>> Begin Supplied material

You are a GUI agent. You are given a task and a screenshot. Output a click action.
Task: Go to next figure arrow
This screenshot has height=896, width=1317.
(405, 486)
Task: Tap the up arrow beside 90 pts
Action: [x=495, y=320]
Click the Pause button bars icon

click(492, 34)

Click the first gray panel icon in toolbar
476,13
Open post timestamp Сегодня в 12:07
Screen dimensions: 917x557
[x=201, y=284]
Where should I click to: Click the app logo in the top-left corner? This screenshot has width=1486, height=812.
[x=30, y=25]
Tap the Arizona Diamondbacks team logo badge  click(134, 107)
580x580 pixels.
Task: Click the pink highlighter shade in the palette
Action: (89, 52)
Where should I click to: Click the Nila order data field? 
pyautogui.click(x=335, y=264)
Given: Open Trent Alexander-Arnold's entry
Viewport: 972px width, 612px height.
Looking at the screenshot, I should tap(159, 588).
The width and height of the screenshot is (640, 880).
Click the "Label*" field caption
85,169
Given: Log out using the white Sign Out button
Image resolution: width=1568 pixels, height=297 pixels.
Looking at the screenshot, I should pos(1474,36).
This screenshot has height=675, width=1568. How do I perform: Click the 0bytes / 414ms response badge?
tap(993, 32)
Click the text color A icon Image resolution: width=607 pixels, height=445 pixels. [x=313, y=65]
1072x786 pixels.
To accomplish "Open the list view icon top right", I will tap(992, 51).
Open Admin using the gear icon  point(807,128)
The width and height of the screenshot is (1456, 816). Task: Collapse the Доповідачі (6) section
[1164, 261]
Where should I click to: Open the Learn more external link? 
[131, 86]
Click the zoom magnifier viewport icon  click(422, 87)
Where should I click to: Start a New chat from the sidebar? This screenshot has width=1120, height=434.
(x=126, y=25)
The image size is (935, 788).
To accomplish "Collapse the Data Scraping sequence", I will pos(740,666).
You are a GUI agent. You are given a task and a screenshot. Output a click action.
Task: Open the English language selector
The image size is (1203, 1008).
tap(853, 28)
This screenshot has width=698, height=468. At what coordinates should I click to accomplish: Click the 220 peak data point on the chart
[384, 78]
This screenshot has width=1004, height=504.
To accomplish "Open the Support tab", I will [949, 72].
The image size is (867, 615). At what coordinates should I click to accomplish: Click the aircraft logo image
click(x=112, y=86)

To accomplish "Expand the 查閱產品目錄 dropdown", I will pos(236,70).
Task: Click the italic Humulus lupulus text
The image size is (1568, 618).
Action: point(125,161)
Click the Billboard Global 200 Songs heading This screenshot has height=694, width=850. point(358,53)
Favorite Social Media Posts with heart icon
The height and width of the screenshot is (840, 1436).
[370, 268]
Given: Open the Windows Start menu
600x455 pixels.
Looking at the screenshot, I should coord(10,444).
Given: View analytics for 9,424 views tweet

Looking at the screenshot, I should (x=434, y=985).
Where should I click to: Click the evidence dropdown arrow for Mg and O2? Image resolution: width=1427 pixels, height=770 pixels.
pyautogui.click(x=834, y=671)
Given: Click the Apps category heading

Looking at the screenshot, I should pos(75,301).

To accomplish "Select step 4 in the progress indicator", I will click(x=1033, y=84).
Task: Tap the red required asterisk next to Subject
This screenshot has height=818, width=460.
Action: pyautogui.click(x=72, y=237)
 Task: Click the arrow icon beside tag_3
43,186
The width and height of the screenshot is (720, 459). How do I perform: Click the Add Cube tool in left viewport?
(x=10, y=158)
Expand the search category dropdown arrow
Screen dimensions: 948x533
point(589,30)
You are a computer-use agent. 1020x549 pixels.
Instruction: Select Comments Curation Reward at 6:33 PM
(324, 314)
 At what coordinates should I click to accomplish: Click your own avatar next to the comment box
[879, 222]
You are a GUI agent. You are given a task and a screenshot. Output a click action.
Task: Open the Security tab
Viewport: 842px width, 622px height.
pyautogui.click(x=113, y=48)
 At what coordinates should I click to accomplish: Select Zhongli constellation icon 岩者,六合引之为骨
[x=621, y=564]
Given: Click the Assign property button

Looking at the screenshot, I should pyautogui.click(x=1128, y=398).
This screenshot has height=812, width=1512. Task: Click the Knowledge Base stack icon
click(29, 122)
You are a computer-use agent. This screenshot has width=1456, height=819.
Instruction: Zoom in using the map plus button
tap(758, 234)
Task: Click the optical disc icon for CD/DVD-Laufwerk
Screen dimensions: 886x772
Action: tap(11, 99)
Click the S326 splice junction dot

>> End Supplied material

— Exercise instructions —
Convert the data above into a JSON array of strings with one string per line, omitting blank lines.

— Answer in full —
[
  "You are a GUI agent. You are given a task and a screenshot. Output a click action.",
  "Task: Go to next figure arrow",
  "This screenshot has height=896, width=1317.",
  "(405, 486)",
  "Task: Tap the up arrow beside 90 pts",
  "Action: [x=495, y=320]",
  "Click the Pause button bars icon",
  "click(492, 34)",
  "Click the first gray panel icon in toolbar",
  "476,13",
  "Open post timestamp Сегодня в 12:07",
  "Screen dimensions: 917x557",
  "[x=201, y=284]",
  "Where should I click to: Click the app logo in the top-left corner? This screenshot has width=1486, height=812.",
  "[x=30, y=25]",
  "Tap the Arizona Diamondbacks team logo badge  click(134, 107)",
  "580x580 pixels.",
  "Task: Click the pink highlighter shade in the palette",
  "Action: (89, 52)",
  "Where should I click to: Click the Nila order data field? ",
  "pyautogui.click(x=335, y=264)",
  "Given: Open Trent Alexander-Arnold's entry",
  "Viewport: 972px width, 612px height.",
  "Looking at the screenshot, I should tap(159, 588).",
  "The width and height of the screenshot is (640, 880).",
  "Click the \"Label*\" field caption",
  "85,169",
  "Given: Log out using the white Sign Out button",
  "Image resolution: width=1568 pixels, height=297 pixels.",
  "Looking at the screenshot, I should pos(1474,36).",
  "This screenshot has height=675, width=1568. How do I perform: Click the 0bytes / 414ms response badge?",
  "tap(993, 32)",
  "Click the text color A icon Image resolution: width=607 pixels, height=445 pixels. [x=313, y=65]",
  "1072x786 pixels.",
  "To accomplish \"Open the list view icon top right\", I will tap(992, 51).",
  "Open Admin using the gear icon  point(807,128)",
  "The width and height of the screenshot is (1456, 816). Task: Collapse the Доповідачі (6) section",
  "[1164, 261]",
  "Where should I click to: Open the Learn more external link? ",
  "[131, 86]",
  "Click the zoom magnifier viewport icon  click(422, 87)",
  "Where should I click to: Start a New chat from the sidebar? This screenshot has width=1120, height=434.",
  "(x=126, y=25)",
  "The image size is (935, 788).",
  "To accomplish \"Collapse the Data Scraping sequence\", I will pos(740,666).",
  "You are a GUI agent. You are given a task and a screenshot. Output a click action.",
  "Task: Open the English language selector",
  "The image size is (1203, 1008).",
  "tap(853, 28)",
  "This screenshot has width=698, height=468. At what coordinates should I click to accomplish: Click the 220 peak data point on the chart",
  "[384, 78]",
  "This screenshot has width=1004, height=504.",
  "To accomplish \"Open the Support tab\", I will [949, 72].",
  "The image size is (867, 615). At what coordinates should I click to accomplish: Click the aircraft logo image",
  "click(x=112, y=86)",
  "To accomplish \"Expand the 查閱產品目錄 dropdown\", I will pos(236,70).",
  "Task: Click the italic Humulus lupulus text",
  "The image size is (1568, 618).",
  "Action: point(125,161)",
  "Click the Billboard Global 200 Songs heading This screenshot has height=694, width=850. point(358,53)",
  "Favorite Social Media Posts with heart icon",
  "The height and width of the screenshot is (840, 1436).",
  "[370, 268]",
  "Given: Open the Windows Start menu",
  "600x455 pixels.",
  "Looking at the screenshot, I should coord(10,444).",
  "Given: View analytics for 9,424 views tweet",
  "Looking at the screenshot, I should (x=434, y=985).",
  "Where should I click to: Click the evidence dropdown arrow for Mg and O2? Image resolution: width=1427 pixels, height=770 pixels.",
  "pyautogui.click(x=834, y=671)",
  "Given: Click the Apps category heading",
  "Looking at the screenshot, I should pos(75,301).",
  "To accomplish \"Select step 4 in the progress indicator\", I will click(x=1033, y=84).",
  "Task: Tap the red required asterisk next to Subject",
  "This screenshot has height=818, width=460.",
  "Action: pyautogui.click(x=72, y=237)",
  " Task: Click the arrow icon beside tag_3",
  "43,186",
  "The width and height of the screenshot is (720, 459). How do I perform: Click the Add Cube tool in left viewport?",
  "(x=10, y=158)",
  "Expand the search category dropdown arrow",
  "Screen dimensions: 948x533",
  "point(589,30)",
  "You are a computer-use agent. 1020x549 pixels.",
  "Instruction: Select Comments Curation Reward at 6:33 PM",
  "(324, 314)",
  " At what coordinates should I click to accomplish: Click your own avatar next to the comment box",
  "[879, 222]",
  "You are a GUI agent. You are given a task and a screenshot. Output a click action.",
  "Task: Open the Security tab",
  "Viewport: 842px width, 622px height.",
  "pyautogui.click(x=113, y=48)",
  " At what coordinates should I click to accomplish: Select Zhongli constellation icon 岩者,六合引之为骨",
  "[x=621, y=564]",
  "Given: Click the Assign property button",
  "Looking at the screenshot, I should pyautogui.click(x=1128, y=398).",
  "This screenshot has height=812, width=1512. Task: Click the Knowledge Base stack icon",
  "click(29, 122)",
  "You are a computer-use agent. This screenshot has width=1456, height=819.",
  "Instruction: Zoom in using the map plus button",
  "tap(758, 234)",
  "Task: Click the optical disc icon for CD/DVD-Laufwerk",
  "Screen dimensions: 886x772",
  "Action: tap(11, 99)",
  "Click the S326 splice junction dot"
]